Petition filed less than a month after lower court ruled its funding method method is unconstitutional.

The Consumer Financial Protection Bureau (CFPB) isn’t going down without a fight.

The CFPB filed a petition with the U.S. Supreme Court this week asking it to review a lower court’s ruling that its funding method is unconstitutional.

The petition follows a federal appeals court ruling on Oct. 19. The decision by a three-judge panel of the 5th U.S. Circuit Court of Appeals in New Orleans was issued as part of a ruling on an appeal of a case brought by payday lending groups. The Community Financial Services Association of America and Consumer Service Alliance of Texas had sued the CFPB, challenging the validity of its 2017 payday lending rule, which regulates high-interest rate lenders.

The plaintiffs contended that in enforcing the rule, the CFPB “acted arbitrarily and capriciously and exceeded its statutory authority,” according to court documents. The groups also contended that the CFPB “is unconstitutionally structured, challenging the bureau director’s insulation from removal, Congress’s broad delegation of authority to the bureau, and the bureau’s unique, double-insulated funding mechanism.”

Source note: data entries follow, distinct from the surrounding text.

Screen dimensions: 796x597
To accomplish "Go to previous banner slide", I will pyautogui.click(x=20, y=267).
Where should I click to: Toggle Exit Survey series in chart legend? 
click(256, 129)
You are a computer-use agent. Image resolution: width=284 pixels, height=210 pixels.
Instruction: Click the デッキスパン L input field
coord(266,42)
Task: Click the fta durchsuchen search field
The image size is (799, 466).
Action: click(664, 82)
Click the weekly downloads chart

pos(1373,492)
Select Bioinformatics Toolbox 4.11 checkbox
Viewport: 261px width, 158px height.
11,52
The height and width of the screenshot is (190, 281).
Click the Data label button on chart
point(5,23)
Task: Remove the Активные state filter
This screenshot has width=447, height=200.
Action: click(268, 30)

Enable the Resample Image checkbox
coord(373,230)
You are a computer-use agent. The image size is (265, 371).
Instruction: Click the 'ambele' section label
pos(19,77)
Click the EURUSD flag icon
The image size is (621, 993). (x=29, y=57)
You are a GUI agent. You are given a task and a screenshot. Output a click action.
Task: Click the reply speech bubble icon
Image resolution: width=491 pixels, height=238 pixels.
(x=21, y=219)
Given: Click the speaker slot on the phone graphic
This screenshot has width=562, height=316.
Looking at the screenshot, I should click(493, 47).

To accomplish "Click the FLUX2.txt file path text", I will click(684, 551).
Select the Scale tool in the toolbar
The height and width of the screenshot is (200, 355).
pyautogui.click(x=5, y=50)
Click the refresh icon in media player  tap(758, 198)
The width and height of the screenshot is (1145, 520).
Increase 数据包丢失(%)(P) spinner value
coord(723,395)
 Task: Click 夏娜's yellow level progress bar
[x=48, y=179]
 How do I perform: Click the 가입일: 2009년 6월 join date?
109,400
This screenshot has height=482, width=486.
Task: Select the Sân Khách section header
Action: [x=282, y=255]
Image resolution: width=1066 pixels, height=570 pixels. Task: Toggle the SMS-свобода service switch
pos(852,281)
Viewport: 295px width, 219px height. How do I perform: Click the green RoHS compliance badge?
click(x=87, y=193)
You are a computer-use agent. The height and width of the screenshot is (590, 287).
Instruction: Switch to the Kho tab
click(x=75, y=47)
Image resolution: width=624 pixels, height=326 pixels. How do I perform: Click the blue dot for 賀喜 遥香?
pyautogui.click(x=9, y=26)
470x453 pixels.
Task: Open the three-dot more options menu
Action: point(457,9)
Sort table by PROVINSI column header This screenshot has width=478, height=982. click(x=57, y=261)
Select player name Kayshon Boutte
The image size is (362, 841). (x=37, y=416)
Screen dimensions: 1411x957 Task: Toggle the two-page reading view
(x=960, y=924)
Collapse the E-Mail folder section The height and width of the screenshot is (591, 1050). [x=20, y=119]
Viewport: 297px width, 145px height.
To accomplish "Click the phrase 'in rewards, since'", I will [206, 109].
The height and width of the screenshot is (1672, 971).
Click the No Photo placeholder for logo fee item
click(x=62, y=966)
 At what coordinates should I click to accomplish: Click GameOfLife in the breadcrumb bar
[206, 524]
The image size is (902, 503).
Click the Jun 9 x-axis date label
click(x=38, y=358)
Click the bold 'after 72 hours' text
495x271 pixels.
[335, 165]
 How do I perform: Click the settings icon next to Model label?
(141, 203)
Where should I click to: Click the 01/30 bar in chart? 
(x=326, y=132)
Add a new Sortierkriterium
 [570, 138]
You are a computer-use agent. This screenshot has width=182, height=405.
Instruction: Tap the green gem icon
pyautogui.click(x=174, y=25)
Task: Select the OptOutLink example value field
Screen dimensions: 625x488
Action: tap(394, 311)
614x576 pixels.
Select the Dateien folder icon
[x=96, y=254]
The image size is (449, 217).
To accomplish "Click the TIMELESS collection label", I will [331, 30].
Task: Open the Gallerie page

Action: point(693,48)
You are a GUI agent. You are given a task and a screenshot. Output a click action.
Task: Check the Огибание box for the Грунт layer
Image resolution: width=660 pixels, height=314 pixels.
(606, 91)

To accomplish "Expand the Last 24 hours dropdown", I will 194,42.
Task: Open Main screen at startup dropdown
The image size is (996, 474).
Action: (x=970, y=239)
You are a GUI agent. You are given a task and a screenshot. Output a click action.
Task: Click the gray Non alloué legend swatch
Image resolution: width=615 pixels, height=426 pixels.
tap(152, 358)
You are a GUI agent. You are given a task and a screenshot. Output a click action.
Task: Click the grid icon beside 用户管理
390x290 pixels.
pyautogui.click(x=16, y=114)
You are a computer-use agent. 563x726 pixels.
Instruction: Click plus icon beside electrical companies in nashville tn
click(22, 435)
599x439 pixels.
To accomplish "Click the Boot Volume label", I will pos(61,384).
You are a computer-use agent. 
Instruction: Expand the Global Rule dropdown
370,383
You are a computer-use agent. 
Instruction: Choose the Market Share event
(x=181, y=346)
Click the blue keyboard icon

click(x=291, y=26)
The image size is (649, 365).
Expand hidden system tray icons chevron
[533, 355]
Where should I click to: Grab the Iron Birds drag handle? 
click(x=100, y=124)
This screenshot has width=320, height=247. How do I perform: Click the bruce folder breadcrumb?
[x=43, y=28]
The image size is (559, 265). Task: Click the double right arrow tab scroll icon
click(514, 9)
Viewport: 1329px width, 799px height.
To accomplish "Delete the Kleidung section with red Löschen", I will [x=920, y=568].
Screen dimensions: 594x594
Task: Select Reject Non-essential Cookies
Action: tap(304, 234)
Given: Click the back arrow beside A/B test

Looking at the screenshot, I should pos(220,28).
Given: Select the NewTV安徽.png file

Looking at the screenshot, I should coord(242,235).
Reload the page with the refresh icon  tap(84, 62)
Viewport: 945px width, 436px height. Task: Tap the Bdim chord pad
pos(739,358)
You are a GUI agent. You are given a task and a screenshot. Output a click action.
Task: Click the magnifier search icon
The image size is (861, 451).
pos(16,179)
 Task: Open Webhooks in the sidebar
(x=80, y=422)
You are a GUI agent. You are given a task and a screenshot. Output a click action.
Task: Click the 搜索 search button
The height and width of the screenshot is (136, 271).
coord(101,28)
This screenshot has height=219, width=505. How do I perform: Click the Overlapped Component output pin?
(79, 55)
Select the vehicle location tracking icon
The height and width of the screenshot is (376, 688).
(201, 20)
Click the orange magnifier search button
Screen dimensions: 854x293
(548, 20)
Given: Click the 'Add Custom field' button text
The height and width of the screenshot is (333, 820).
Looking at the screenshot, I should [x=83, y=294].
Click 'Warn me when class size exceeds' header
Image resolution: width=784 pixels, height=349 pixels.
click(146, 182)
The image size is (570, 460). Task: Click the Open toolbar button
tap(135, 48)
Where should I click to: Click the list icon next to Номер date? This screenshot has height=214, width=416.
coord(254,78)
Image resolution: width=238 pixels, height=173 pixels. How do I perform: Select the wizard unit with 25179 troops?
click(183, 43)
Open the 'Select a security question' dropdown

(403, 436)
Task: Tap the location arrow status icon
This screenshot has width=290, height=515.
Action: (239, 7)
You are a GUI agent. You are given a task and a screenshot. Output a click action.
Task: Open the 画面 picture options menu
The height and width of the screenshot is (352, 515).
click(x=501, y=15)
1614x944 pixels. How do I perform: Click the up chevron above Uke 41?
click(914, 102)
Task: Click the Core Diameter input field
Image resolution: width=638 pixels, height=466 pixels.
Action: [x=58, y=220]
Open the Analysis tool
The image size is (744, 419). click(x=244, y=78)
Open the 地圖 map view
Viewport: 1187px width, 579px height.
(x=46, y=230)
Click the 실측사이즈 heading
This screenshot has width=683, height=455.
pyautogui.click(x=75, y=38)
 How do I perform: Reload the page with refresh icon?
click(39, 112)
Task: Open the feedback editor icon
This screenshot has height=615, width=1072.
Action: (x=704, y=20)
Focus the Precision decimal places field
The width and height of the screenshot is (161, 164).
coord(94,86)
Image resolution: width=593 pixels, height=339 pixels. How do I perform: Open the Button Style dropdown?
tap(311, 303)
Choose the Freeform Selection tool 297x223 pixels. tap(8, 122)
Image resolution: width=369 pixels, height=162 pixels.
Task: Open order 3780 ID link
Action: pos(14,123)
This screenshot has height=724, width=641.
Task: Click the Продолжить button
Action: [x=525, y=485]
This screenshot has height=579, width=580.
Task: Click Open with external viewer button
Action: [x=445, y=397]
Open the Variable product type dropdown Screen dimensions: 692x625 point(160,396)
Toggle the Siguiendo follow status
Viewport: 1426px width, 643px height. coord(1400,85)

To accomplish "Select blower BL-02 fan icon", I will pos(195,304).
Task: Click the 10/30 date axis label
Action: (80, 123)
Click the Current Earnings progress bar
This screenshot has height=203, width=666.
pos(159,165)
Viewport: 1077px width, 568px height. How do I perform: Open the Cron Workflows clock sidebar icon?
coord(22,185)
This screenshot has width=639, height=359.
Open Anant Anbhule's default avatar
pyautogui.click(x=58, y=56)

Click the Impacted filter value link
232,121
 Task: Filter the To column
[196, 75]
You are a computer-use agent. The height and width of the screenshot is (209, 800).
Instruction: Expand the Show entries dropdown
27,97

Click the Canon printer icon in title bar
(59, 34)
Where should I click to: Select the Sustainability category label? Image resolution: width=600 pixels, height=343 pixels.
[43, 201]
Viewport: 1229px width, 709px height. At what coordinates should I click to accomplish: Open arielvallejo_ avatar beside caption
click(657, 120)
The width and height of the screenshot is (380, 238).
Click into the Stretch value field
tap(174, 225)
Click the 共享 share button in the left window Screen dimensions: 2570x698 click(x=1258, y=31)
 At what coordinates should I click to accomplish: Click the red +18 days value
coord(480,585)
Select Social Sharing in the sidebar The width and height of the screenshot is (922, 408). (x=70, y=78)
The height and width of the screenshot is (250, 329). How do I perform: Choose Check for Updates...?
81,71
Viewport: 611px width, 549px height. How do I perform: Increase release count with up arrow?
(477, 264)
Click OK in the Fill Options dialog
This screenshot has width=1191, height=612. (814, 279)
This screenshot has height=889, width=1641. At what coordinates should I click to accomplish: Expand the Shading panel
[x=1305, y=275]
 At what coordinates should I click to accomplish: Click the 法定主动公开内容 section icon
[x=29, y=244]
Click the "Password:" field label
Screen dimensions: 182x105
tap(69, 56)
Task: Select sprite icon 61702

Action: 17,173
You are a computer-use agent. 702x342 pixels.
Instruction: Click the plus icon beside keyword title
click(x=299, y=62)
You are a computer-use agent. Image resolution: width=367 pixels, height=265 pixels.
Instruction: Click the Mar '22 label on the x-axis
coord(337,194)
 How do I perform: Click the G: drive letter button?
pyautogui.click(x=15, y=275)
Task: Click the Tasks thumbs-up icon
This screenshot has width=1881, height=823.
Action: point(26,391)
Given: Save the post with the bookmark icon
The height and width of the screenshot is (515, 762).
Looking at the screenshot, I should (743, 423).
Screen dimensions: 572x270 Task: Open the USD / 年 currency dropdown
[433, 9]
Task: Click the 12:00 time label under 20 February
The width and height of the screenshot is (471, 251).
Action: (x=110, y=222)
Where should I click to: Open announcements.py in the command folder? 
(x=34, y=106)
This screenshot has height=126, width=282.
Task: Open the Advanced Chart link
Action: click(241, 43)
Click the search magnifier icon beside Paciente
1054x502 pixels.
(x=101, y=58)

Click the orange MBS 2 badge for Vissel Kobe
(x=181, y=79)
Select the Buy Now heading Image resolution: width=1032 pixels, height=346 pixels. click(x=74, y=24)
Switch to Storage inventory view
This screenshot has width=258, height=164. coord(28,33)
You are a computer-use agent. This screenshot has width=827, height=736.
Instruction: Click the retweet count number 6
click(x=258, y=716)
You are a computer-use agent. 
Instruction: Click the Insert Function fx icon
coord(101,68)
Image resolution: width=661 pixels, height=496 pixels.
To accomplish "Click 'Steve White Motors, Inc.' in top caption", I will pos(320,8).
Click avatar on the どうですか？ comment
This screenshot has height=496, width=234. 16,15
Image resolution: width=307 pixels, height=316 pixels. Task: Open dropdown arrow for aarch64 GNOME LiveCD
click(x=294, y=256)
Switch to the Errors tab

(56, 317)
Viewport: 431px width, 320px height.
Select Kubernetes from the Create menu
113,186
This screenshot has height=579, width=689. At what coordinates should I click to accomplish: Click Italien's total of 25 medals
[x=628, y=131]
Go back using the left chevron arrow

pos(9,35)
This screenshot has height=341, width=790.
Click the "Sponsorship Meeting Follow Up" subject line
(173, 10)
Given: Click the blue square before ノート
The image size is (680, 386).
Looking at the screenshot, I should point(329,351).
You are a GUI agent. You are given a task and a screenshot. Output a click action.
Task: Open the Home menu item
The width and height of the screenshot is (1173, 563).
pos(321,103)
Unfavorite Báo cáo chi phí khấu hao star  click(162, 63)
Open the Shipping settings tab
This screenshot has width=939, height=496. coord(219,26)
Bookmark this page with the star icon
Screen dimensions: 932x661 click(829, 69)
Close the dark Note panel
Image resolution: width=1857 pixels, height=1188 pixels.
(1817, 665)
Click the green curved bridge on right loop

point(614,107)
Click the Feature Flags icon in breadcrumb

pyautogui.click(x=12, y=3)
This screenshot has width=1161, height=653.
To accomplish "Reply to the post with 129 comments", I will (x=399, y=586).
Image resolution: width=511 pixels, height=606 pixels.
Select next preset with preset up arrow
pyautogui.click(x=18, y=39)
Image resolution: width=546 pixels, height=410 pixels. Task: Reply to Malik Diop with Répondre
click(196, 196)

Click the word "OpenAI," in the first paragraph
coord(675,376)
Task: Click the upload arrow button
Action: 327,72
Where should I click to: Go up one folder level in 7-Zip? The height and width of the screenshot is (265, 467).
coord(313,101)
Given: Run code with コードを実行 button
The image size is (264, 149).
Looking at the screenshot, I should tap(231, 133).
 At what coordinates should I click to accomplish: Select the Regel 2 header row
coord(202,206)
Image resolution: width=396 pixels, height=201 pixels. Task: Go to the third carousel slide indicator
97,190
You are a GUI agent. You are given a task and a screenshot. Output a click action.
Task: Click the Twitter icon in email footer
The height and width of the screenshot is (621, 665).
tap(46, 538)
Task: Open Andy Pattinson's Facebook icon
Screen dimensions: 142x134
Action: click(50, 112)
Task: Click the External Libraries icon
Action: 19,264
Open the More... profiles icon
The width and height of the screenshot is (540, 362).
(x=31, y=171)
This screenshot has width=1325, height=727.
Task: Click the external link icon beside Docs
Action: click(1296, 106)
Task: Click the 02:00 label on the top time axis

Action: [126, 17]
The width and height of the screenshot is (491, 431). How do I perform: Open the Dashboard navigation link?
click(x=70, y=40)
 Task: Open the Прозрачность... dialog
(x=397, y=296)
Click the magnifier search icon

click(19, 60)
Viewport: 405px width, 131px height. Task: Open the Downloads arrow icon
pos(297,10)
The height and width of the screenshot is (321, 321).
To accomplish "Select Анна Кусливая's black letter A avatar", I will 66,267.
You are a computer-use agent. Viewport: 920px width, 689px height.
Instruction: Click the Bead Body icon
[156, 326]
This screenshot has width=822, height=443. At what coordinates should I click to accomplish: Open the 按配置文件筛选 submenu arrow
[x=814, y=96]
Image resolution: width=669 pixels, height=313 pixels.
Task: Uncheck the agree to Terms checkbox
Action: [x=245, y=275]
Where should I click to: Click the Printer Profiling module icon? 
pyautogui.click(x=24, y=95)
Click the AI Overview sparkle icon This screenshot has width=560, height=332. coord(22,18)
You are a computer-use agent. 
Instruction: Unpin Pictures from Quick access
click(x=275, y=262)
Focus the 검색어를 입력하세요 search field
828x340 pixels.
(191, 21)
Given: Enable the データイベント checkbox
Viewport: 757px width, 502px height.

The U.S. District Court for the Western District of Texas rejected those arguments, but that decision was appealed to the 5th Circuit Court.

When the CFPB was created as part of the 2010 Dodd-Frank financial overhaul law, Congress chose to exempt the bureau from annual appropriations. Instead, CFPB is funded by transfers from the Federal Reserve. While the funding is capped at 12% of the Fed’s annual budget, it cannot reject requests that fall under the cap.

The 5th Circuit Court’s decision, written for the court by Judge Cory T. Wilson, states that, “Congress’ decision to abdicate its appropriations power under the Constitution, i.e., to cede its power of the purse to the bureau, violates the Constitution’s structural separation of powers. We thus reverse the judgment of the district court, render judgment in favor of the plaintiffs, and vacate the bureau’s 2017 Payday Lending Rule.”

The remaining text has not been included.